Said was described as a “dashing, multilingual scholar known for leading theoretical seminars in Savile Row suits” and as a “self-doubting, tender, eloquent advocate of literature’s dramatic effects on politics and civic life.” He was also deemed “a cajoler and strategist, a New York intellectual …”

But, at least, the book’s author tried to understand the real Said.

Timothy Brennan, the author of “Places of Mind: A Life of Edward Said” was Said’s student and friend.  A professor at the University of Minnesota, he had published philosophical books such as: “At Home in the World: Cosmopolitanism Now;” “Wars of Position: The Cultural Politics of Left and Right;” and “Salman Rushdie and the Third World: Myths of the Nation.”

The author benefited from his relation with Said, his family and friends, from Said’s teaching notes that go back to the 1970’s, from opinions by a few of Said’s critics, and from the secret files of the Federal Bureau of Investigation (FBI).

No one should be surprised to learn about the FBI spying on Said. Long before he became a national and international figure, the mere fact that an Arab student was criticizing Israel, even before he joined Columbia University in 1962, was enough.

But the author and a few others tried to give Said his due. The author wrote that “Said’s political work found its basis in literary criticism,” in reference to Said’s translating and editing texts of the Palestinian movement during the 1970s and 1980s, including Yasser Arafat’s first address before the United Nations in 1974.

A few other American commentators wrote about Said as “a tireless advocate for Palestinian rights and a frequent guest on television roundtable,” and the “most influential, controversial, and celebrated Palestinian intellectual of the twentieth century.”   One critic noted that “his politics, that first shattered the manicured boundaries of Western academia, opened the doors for a new generation of non-White academics and postcolonial consciousness.”

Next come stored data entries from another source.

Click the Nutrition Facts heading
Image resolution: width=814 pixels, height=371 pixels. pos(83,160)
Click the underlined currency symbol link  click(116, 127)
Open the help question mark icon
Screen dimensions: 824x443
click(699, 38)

Palestinian Cultural Mural Honoring Dr. Edward Said. Palestinian Cultural Mural Honoring Dr. Edward Said by Briantrejo.

The book follows Said’s life from Jerusalem to Columbia University, with keen interest in his political and intellectual crusade for the sake of the Palestinians, the Arabs and the Muslims.

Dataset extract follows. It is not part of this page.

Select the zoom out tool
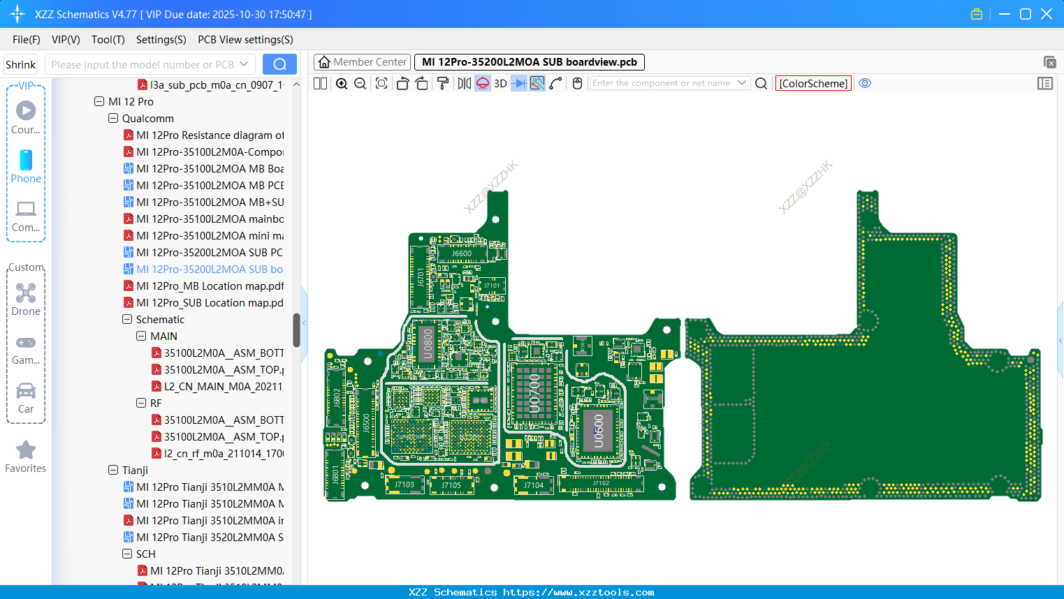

It may surprise  Muslims that as a Christian, Said wrote in 1981 a book, “Covering Islam: How the Media and the Experts Determine How We See the Rest of the World.”

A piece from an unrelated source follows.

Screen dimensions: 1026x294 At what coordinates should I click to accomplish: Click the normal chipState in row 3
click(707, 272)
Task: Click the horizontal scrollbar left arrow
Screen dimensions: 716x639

Most of Said’s contemporary political comments were about the Palestinian Liberation Front (PL0), Chairman Yasser Arafat and the Oslo Accords of 1993. Said’s close relation with, then animosity towards, Arafat has illustrated, not only the complexity of the Palestinian-Israeli conflict, but also the complexity of the conflicts among the Palestinians themselves.

Said, himself, switched from one position to another:

First, like Arafat, he supported a two-state solution.

Second, unlike Arafat, he described the Oslo Accords as a betrayal of an independent Palestine.

Third, towards the end of his life, he called for a one-state solution.

Although in all the above cases, Said could be described as a pioneer (only recently some Palestinian leaders abandoned the two-state solution and called for a one-state solution), he, nevertheless, was a fighter-in-exile. Arafat himself, during a moment of anger, compared life in New York to that in Gaza, and his kaffiyeh to Said’s bespoke suits.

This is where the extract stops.